200頁、「ブロイラーは回復のために、社会で適切な仕事を持つことの重要性を強調した。「規則正しい仕事は正常な思考を維持する」のに役立つが、叱責や過度の負担といったストレスは仕事に対する喜びを失わせるとして、ほどよい不安に調整することが大事だとした」。

208頁、「年金や生活保護によって、経済的な不安はとりあえず和らぐが、精神的な生き甲斐や自分の存在価値ということを肝g萎えると、それで問題が解決するわけではない。これまで見てきたように、その人にふさわしい仕事をすることは、単に賃金を得る以上の多面的な効用を生み、気持ちの安定と再発の予防に大きく寄与する」。

224頁、「患者さんが薬をのみ続けるのは、病気に対する病識が生まれ、同じ失敗をしたくないと思うようになるからであるが、それだけではない。治療スタッフや家族との約束を守り、その信頼に応えたいとの思いからでもある。そう思うのは、自分が治療スタッフや家族によって認めてもらえていると思うからだ」。

225頁、「うまく軌道に乗っているときには、できるだけその流れを邪魔せずに、本人の主体性を大切にし、そっと手を添えるだけでよいが、これは危険と思ったときには、断固とした姿勢で警報サインを鳴らさなければならない。「今が大事なときだよ」「再発するかどうかの瀬戸際だから、しっかり薬を飲んで」と、初心を思い出さなければならない」。

227頁、「家族のだれかが本人に対して批判的であったり、敵意を抱いていたりすると、再発するリスクが何倍にも上がってしまう。また、本人の状態に対して、感情的に過剰反応しやすい家族でも、悪化の危険が高まる。逆に言えば、本人の状態を受け入れ、何か問題があってもそれに対して過敏になりすぎずに、心を寛くもって接することができると、予後がよくなる」。

249頁、「病識を持たせることは大切だが、妄想でしかココロのバランスが取れなくなっている人にあなたが病気だと言っても逆効果なのである。その人の人間としての尊厳を大切にすることが、治療を受け入れることにもつながるのである」。

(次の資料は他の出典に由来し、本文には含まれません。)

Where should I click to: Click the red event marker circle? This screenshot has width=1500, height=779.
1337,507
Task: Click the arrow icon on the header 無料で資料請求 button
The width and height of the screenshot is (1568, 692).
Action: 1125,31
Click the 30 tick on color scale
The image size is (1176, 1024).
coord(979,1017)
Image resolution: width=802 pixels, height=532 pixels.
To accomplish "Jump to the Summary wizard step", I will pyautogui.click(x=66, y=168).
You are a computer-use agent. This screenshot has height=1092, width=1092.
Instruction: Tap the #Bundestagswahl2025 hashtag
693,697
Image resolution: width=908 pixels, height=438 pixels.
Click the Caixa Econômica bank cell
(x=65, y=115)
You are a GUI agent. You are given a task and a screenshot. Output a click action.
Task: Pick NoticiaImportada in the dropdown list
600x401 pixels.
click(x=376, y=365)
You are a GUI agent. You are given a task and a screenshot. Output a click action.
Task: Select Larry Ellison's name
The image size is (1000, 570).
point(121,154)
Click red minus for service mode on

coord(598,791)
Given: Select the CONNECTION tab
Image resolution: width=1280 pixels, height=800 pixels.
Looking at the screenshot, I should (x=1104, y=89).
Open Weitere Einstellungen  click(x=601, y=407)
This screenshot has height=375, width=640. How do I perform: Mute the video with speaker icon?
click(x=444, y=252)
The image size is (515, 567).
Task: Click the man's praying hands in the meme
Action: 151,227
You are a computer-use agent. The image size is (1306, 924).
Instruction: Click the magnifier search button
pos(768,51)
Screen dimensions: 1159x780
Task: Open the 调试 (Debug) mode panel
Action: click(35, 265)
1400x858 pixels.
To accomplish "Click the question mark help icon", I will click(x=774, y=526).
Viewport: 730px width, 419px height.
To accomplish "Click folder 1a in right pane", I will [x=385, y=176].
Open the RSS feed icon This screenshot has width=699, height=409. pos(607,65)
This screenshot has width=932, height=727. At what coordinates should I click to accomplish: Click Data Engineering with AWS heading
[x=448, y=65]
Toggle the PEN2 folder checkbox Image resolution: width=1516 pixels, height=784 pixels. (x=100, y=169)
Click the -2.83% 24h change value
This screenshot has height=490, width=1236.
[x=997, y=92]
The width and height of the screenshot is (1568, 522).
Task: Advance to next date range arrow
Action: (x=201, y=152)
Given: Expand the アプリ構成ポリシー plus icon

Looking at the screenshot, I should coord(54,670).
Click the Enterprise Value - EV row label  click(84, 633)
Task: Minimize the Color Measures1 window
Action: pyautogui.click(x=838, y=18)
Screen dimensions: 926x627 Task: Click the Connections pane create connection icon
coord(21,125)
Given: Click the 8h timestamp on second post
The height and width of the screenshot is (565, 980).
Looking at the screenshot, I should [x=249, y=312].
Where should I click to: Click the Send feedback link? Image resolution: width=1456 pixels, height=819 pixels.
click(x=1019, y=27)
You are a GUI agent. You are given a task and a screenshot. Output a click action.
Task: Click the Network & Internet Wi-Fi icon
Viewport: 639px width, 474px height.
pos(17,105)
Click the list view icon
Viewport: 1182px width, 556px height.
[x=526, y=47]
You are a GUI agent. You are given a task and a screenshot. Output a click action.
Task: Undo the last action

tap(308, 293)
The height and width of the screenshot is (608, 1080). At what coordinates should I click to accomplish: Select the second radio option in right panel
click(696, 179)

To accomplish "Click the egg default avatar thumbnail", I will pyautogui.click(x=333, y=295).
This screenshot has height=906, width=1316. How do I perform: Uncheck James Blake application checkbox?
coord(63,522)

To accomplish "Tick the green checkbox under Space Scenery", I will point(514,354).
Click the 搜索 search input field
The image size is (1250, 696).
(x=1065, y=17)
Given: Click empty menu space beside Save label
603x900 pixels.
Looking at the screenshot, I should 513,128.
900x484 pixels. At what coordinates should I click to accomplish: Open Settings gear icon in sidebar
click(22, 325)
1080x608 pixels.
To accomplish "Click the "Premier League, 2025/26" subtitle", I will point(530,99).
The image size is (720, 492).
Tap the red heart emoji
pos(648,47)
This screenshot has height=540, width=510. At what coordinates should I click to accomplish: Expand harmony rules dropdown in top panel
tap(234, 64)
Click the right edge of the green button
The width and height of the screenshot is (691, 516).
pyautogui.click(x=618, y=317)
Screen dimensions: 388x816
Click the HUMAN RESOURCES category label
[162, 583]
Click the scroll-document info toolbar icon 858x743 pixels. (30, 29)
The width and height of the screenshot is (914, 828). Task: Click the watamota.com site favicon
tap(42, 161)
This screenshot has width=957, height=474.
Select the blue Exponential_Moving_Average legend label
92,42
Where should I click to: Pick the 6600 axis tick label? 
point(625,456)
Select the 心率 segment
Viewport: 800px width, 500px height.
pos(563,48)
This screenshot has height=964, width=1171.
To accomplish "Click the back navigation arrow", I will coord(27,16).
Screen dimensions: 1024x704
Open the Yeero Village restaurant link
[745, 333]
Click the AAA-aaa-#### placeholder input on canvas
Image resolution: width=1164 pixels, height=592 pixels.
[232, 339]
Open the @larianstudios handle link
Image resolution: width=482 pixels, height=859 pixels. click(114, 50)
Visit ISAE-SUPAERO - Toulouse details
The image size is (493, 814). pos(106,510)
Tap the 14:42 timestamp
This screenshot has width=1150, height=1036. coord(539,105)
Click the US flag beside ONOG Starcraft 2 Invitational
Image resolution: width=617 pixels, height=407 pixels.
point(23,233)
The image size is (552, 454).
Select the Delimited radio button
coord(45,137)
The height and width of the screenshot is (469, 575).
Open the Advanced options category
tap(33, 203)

254頁、「いずれにしろ、妄想という症状を取り去ることに躍起になるよりも、生活や気持ちの面での支えを強化し、病状と上手に付き合っていくことのほうが大切で、十分な安心や現実的な喜びをもてるようになると、妄想は自然に力を失っていく」。

255頁、「これまで見てきたことからもおわかりのように、統合失調症の人の安定化のためには、何もすることがない状態よりも、決まった日課や仕事に取り組んだほうが、改善や安定のためにも寄与することが大きい。病状が悪化して不安定なときは別として、本人の状態に合わせて決まった日課に取り組むように心がけるとよい。統合失調症の人は、新しいことに慣れるのに時日を要する一方で、日々の習慣として一旦確立されると、それをきちんと続けていこうとする。家事をすることも有用だし、デイケアや作業所に通って訓練を行うのも役立つ」。

257頁、「ほどよいひきこもりは、神経の過剰な興奮を防ぎ、安定化に寄与する。友だちを作ることは良い面もあるが、それによって対人関係の負担が増えすぎることは、悪化要因となる」。